A still further embodiment of the invention is illustrated in FIGS. 11 and 12. In this arrangement, the back plate 100 is affixed to a rearwardly extending clamp 101, to be fit over and bolted on the tool mounting rail 25. Within the housing 102, an electromagnet 103 having a horizontal axis parallel to the rail 25, is provided with end core portions 104 and 105 insulated from one another at the center of the coil. The solenoid may be bolted to the back plate by any convenient means. The core portions 104 and 105 are rigidly held within the coil, and pivot bolts 106 and 107 extend axially outwardly from the centers of these cores, outside of the housing 102. Electrical conductors 108 are connected to the core portions, for control in accordance with the above disclosure.
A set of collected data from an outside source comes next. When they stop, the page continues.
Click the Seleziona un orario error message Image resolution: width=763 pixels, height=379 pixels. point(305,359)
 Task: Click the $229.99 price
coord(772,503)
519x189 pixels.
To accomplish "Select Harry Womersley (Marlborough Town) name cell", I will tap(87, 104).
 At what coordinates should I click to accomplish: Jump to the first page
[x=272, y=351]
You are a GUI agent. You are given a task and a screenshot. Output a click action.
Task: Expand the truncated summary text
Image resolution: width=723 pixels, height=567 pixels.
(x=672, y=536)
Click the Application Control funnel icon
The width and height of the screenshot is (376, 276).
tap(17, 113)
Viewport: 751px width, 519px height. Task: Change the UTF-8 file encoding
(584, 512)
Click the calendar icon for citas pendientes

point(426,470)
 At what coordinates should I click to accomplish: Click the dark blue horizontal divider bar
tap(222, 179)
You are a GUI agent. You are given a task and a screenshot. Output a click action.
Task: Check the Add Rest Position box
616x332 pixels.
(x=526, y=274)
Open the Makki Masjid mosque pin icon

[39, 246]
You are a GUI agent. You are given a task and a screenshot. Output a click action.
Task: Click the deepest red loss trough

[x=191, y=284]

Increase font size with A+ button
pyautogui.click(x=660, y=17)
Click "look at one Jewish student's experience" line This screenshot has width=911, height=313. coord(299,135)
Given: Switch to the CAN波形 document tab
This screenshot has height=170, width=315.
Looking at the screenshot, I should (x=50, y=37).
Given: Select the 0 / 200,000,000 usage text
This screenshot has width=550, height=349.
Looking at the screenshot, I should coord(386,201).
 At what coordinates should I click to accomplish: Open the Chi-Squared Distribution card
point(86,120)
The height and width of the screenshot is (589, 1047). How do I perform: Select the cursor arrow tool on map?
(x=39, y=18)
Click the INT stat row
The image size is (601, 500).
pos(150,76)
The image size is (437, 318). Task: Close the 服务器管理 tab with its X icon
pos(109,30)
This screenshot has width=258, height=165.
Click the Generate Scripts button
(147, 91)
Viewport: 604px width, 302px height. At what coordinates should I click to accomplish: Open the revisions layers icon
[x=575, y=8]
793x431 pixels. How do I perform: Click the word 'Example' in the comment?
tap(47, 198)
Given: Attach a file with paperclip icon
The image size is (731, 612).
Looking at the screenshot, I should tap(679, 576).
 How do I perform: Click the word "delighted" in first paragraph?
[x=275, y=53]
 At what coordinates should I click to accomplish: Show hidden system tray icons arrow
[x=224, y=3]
Blocks 110 are pivotally mounted to each of the hinge bolts 106 and 107, and arms 111 extend forwardly from the lower edge of each block 110. The forward ends of the arms 111 may be stepped, to enable the provision of two vertical gauging portions on each arm. Insulation 112 is provided on the front end of each of the arms, with the exception of the vertical gauging surfaces. This prevents electrical contact between the arms and the workpiece except at the gauging surfaces. The arms 111 can pivot downwardly under the force of gravity to a horizontal position, at which position the upper rear corners of the blocks 110 engage stops 114. As in the previously discussed arrangement, the pivotal action of the arrangement of FIGS. 11 and 12 enables the contact arms to be moved out of position by the workpiece to avoid interference.
In the arrangement of FIGS. 11 and 12, it will be noted that an indicator light 120 is provided on the front of the housing 102. It is of course apparent that the other indicator lights 70 and 71 of FIG. 6 may be employed in the embodiment of FIGS. 11 and 12, and that these lamps may also be suitably located in the other arrangements of the invention.
The stepped ends of the arms 111 enable the bending of small edges. Normally, for wide bends, the upper setback face of the contact arms is employed for gauging and work holding. As the width of the bend decreases, it is apparent that the gauge must be moved toward the die. For very small bends, then, the front of the arm may rest on the upper surface of the die, in which case the front contact surface of the arm is employed as the gauging surface. In order to avoid the upper die from hitting the arm as it is lowered, it is therefore necessary to step back the upper portion of the arm, so that the upper die can clear the arm.
The stop 114 is preferably also dimensioned so that the forward top edge of the block 110 will strike this top when the arm has been angled upward at an angle of about 45°, to thereby limit the possible motion of the arm.
The embodiment of the invention illustrated in FIG. 13 is essentially the same as that of FIGS. 11 and 12, with the exception that the clamp 130 and housing 140 are shaped to form a more unitary structure, with even top surfaces.
While the invention has been disclosed and described with reference to a limited number of embodiments, it will be apparent that variations and modifications may be made therein, and it is therefore intended in the following claims to cover each such variation and modification as falls within the true spirit and scope of the invention.